A post on Slashdot sparked a lively discussion about the GPL, and whether companies that use open source code in embedded devices, are in violation of the GPL if they release their source code without a build environment or instructions.
Speaking about two unnamed hardware companies, Malvineous wrote, "The companies release all their source code to comply with the GPL, however neither of them include a build environment or firmware utilities with the code. This means that if you want to alter the free software on the device, you can't there is no way to build a firmware image or install it on the devices in question, effectively rendering the source code useless."
So is holding back required components of their software, which is based on open source code, a violation of the GPL or and end run around it?
"It's a straight up violation," QuantumG said. "Go find the author of the software... any author of any part of the software will do.. and invite them to sue the manufacturer. Direct them to the Software Freedom Law Center."

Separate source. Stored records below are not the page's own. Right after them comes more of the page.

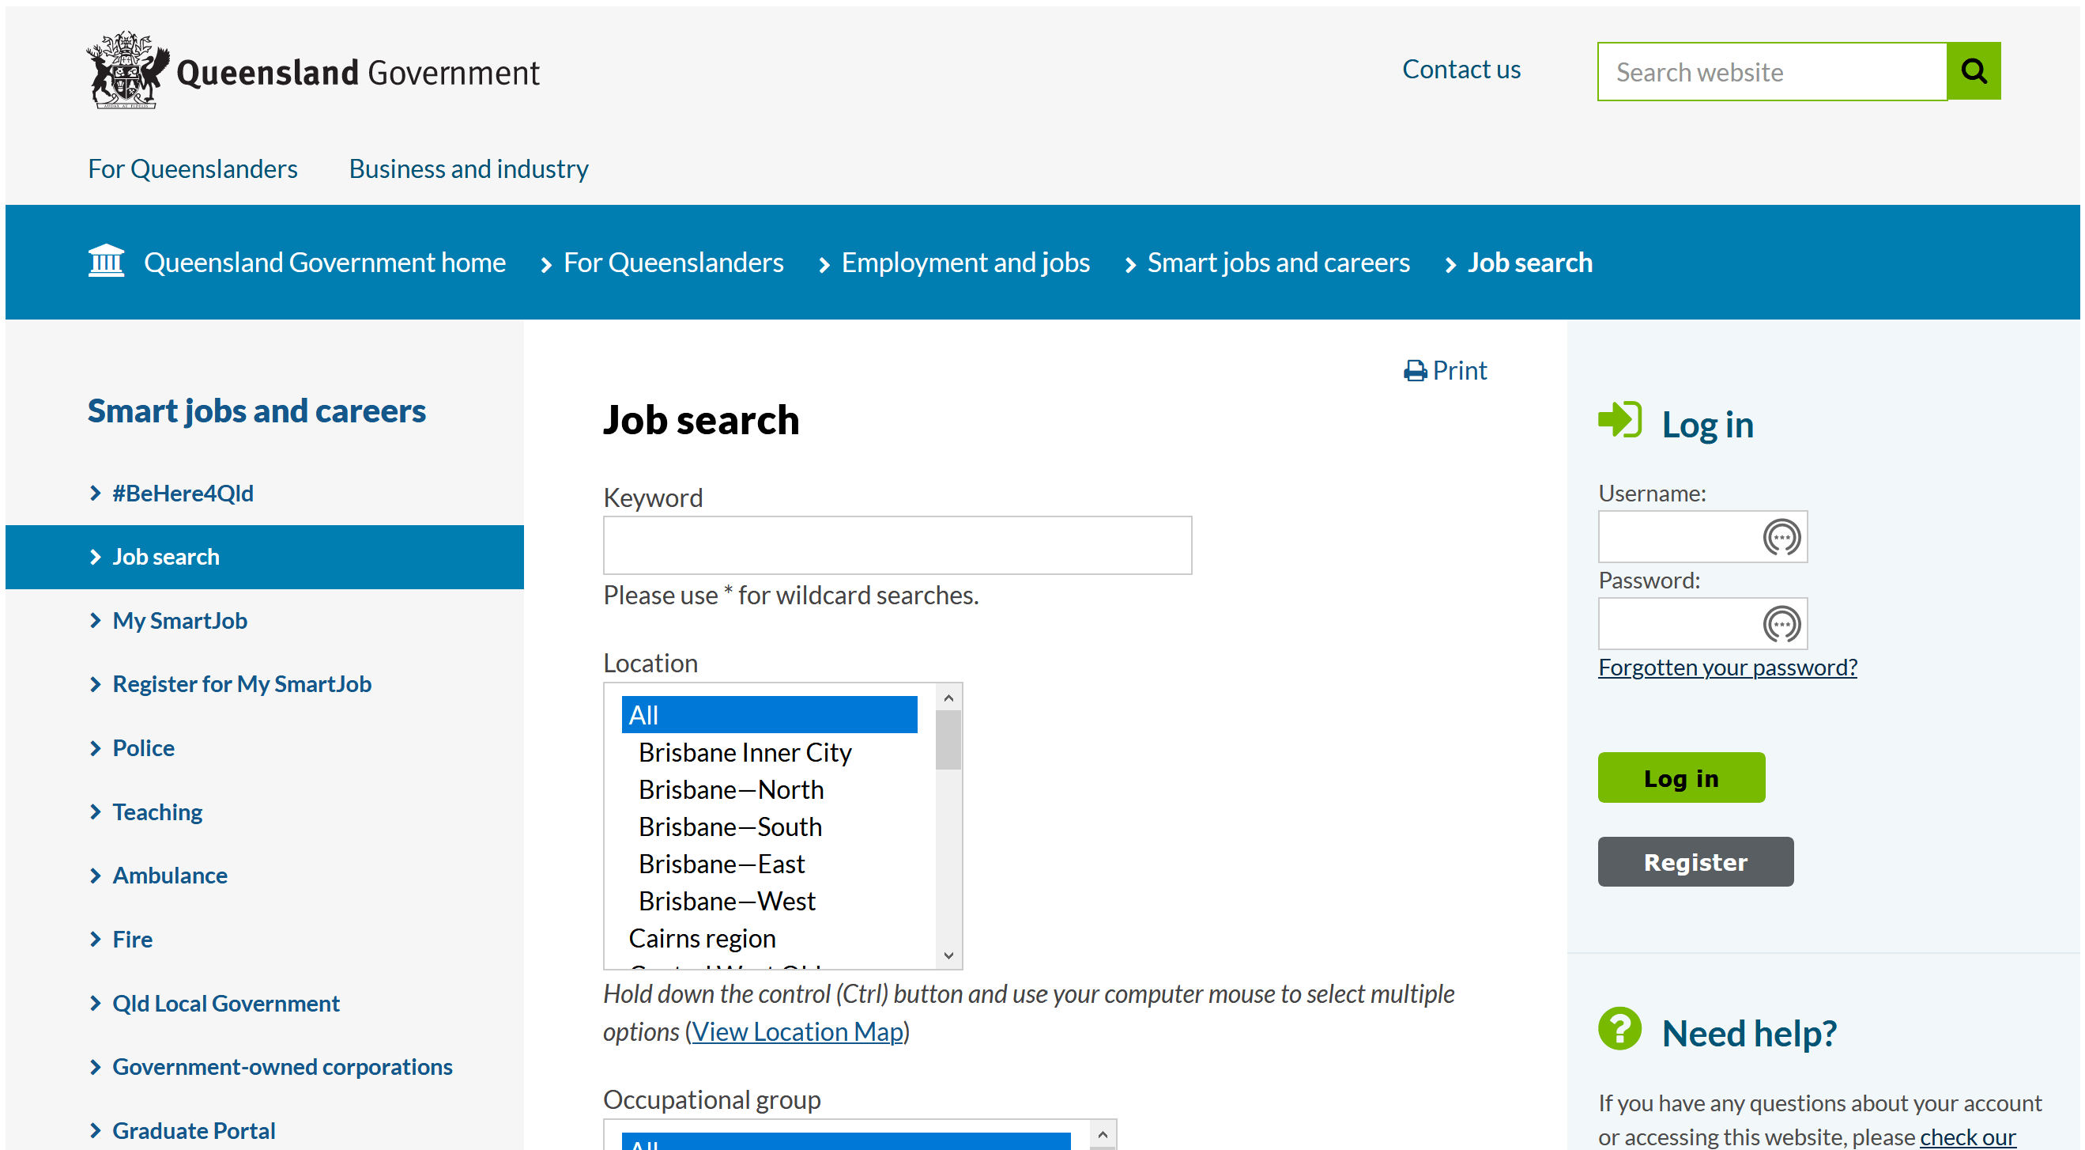The image size is (2085, 1150).
Task: Open the Forgotten your password link
Action: coord(1726,667)
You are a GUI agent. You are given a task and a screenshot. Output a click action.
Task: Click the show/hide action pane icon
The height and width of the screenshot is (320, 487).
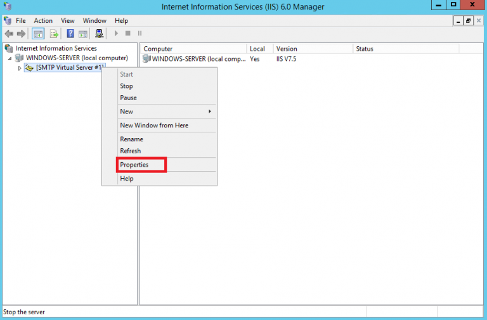pos(83,34)
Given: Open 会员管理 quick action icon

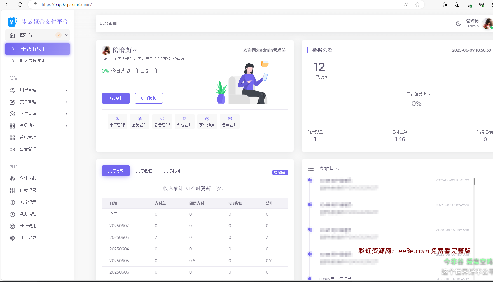Looking at the screenshot, I should click(x=139, y=121).
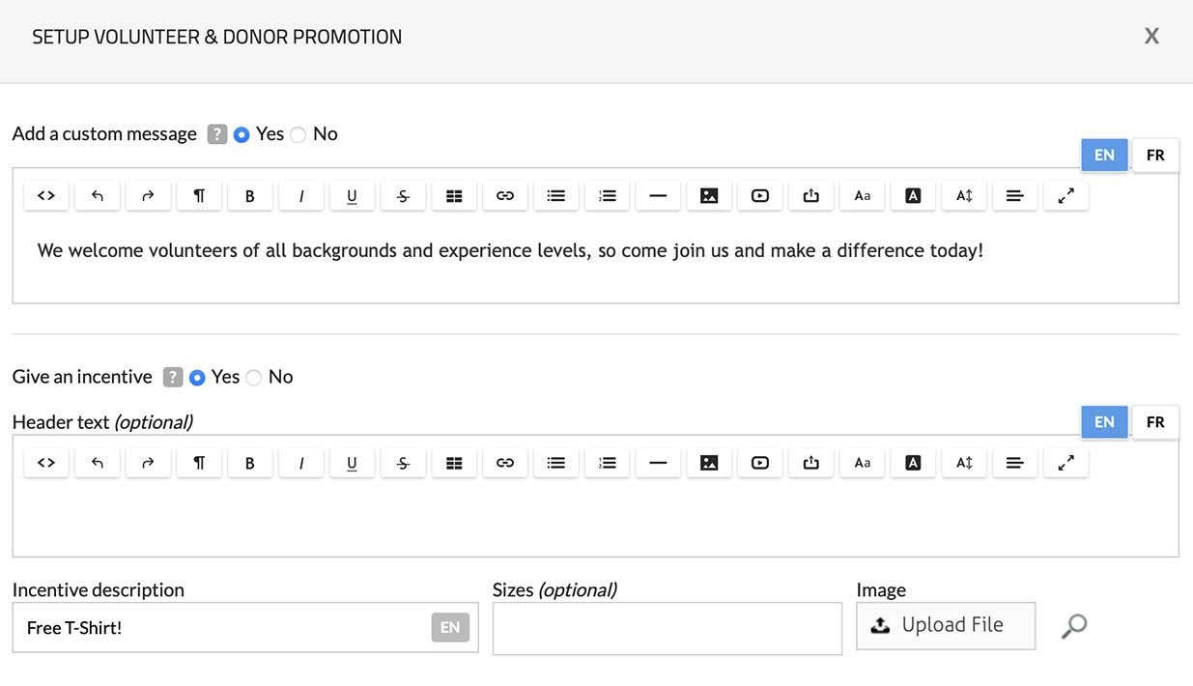Insert video in Header text editor

point(760,464)
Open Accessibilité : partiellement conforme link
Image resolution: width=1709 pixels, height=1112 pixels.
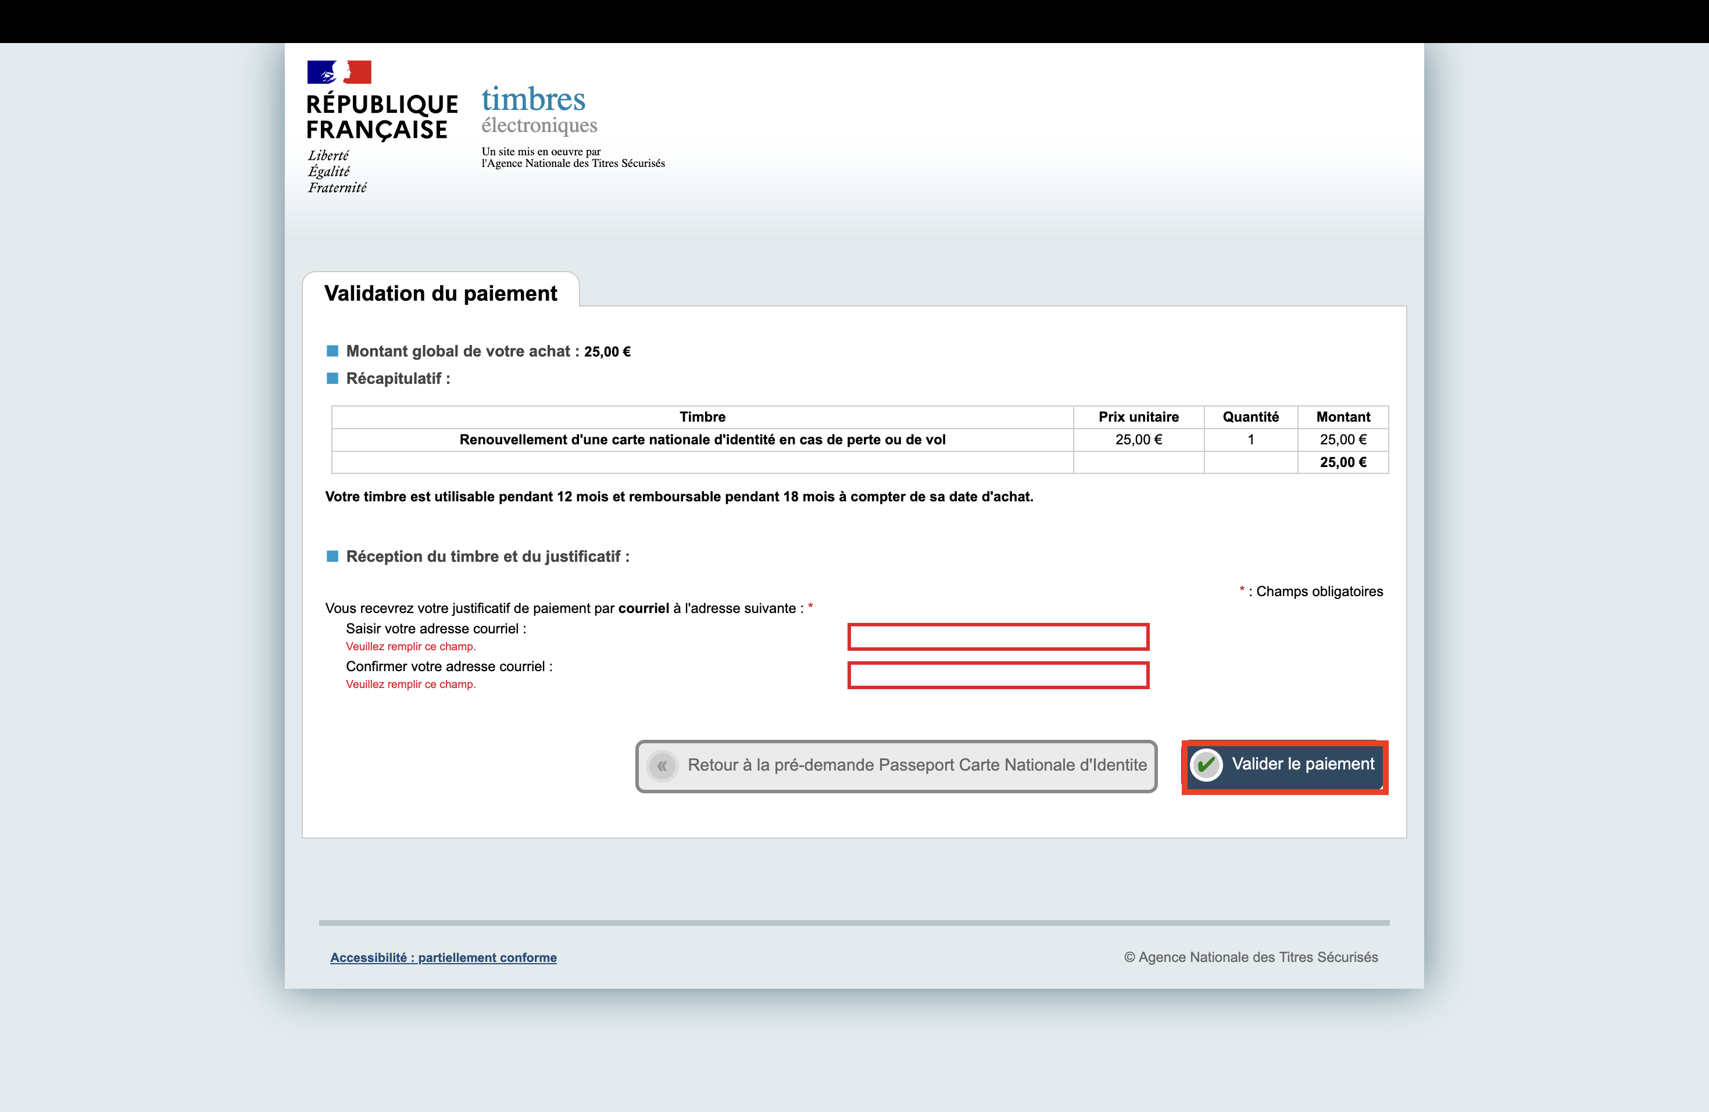443,958
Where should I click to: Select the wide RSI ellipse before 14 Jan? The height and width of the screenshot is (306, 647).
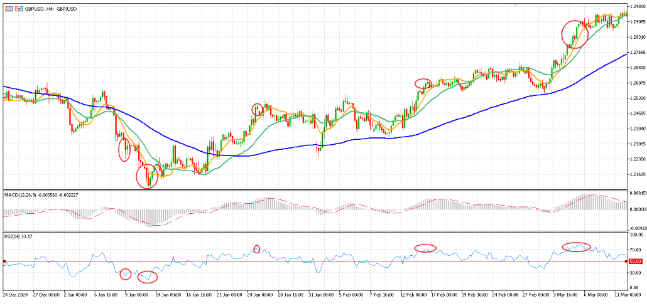click(x=148, y=277)
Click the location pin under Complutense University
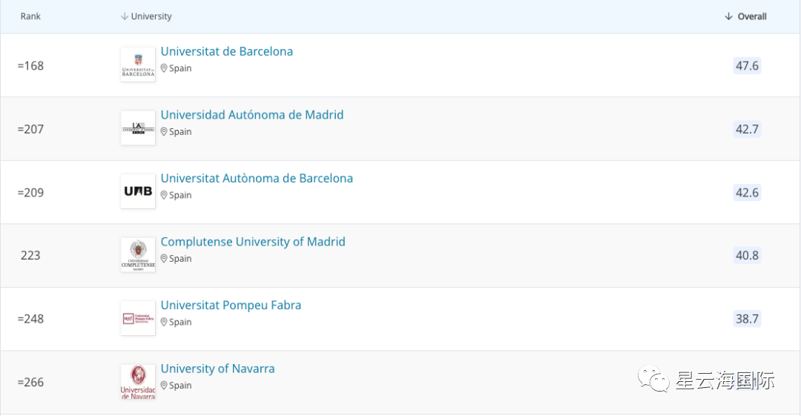Screen dimensions: 801x416 click(x=164, y=259)
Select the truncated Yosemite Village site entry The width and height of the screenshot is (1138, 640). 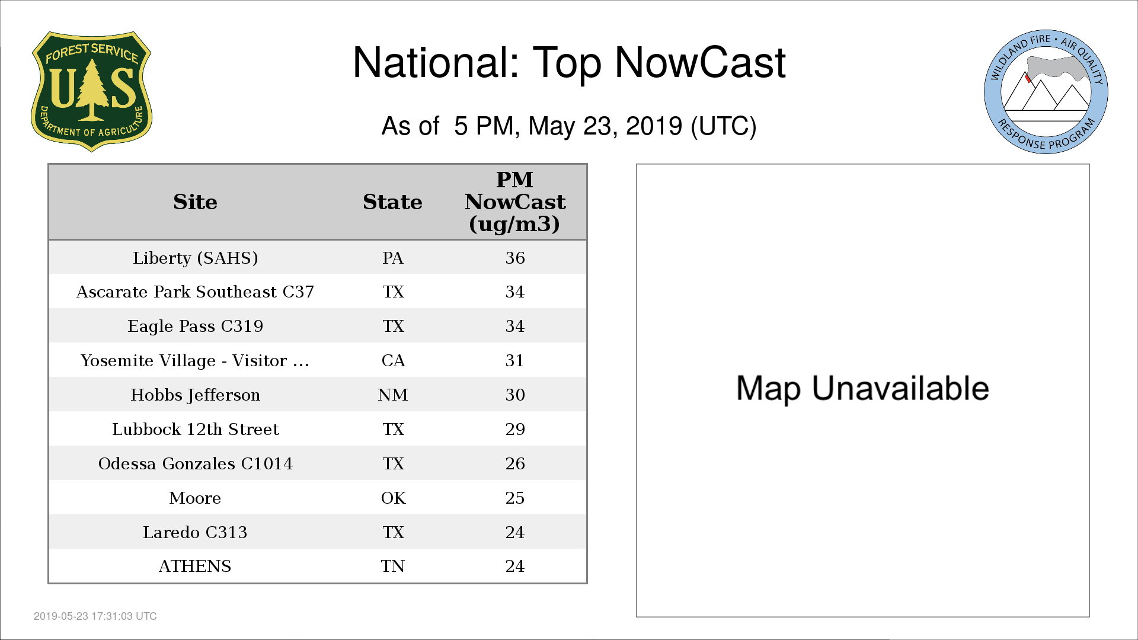195,360
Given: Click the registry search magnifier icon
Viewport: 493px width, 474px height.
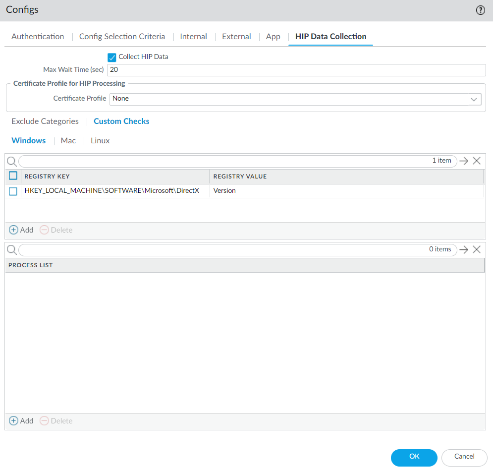Looking at the screenshot, I should (x=11, y=161).
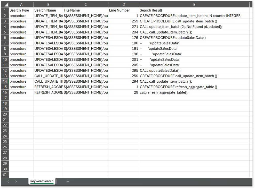
Task: Open the keywordSearch sheet tab
Action: tap(42, 181)
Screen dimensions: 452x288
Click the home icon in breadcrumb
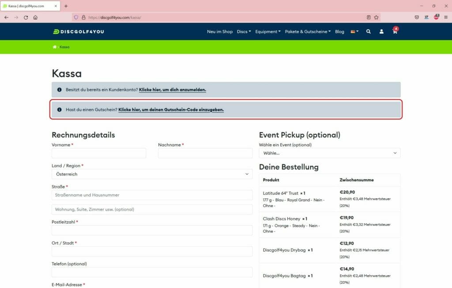point(55,47)
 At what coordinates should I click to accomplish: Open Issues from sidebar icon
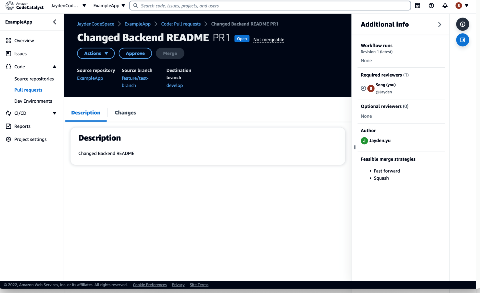9,54

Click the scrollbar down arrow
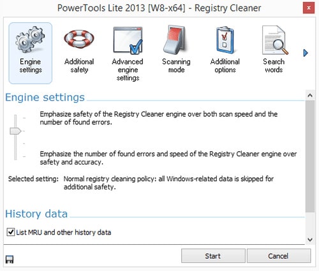click(x=310, y=240)
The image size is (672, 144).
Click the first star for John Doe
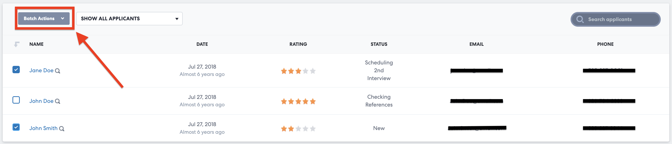click(x=284, y=101)
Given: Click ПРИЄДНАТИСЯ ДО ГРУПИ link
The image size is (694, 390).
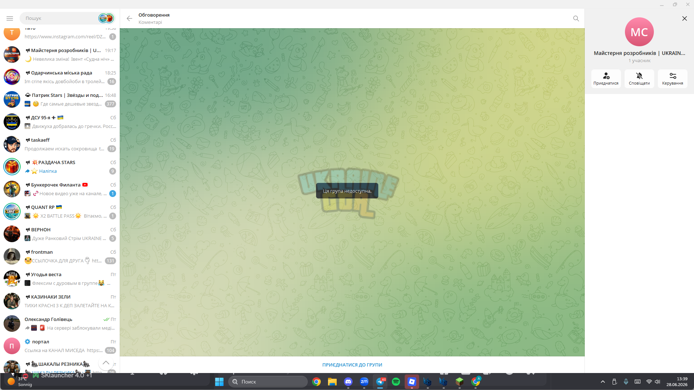Looking at the screenshot, I should tap(352, 365).
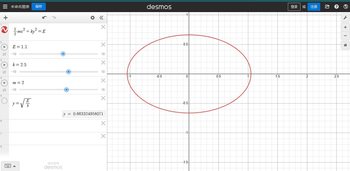Open the help question mark

pyautogui.click(x=336, y=7)
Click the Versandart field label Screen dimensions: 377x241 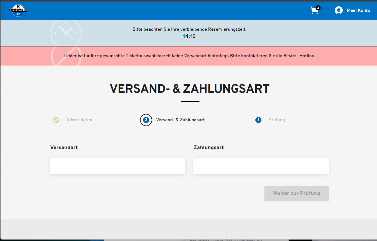tap(64, 147)
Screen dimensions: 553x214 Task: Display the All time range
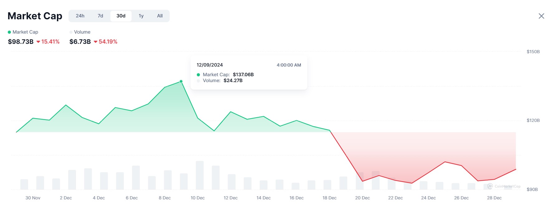pyautogui.click(x=160, y=16)
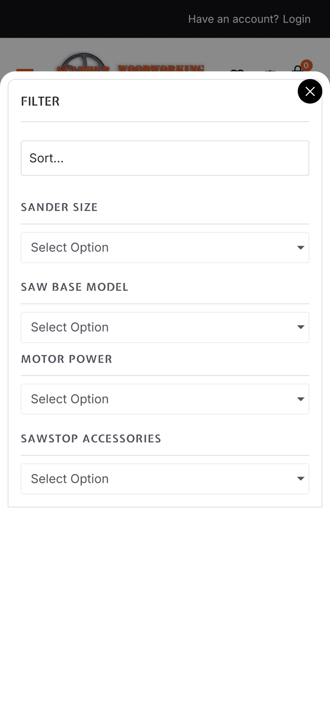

But some argued that the problem is that the GPL is too confusing and difficult to tell whether you're violating it or not.
"If it is so difficult for you to understand if you're violating the license, simply don't go near GPL code," abulafia advised. "This makes it extremely simple to know you are not violating it."
Compared with commercial licenses, the GPL is pretty straightforward.
"The GPL is one of the easier licenses out there to understand, and there are reams of discussion about what it means," abulafia continued. "Try to understand the license that, say, Oracle grants you without a copyright lawyer at your elbow."
But ultimately the question of whether embedded components, using open source code, should be released with complete source code and build instructions rests on which version of the GPL the companies in question are using.
It appears that GPL version 3 does require that the source code be usable, but you might want to talk to a lawyer.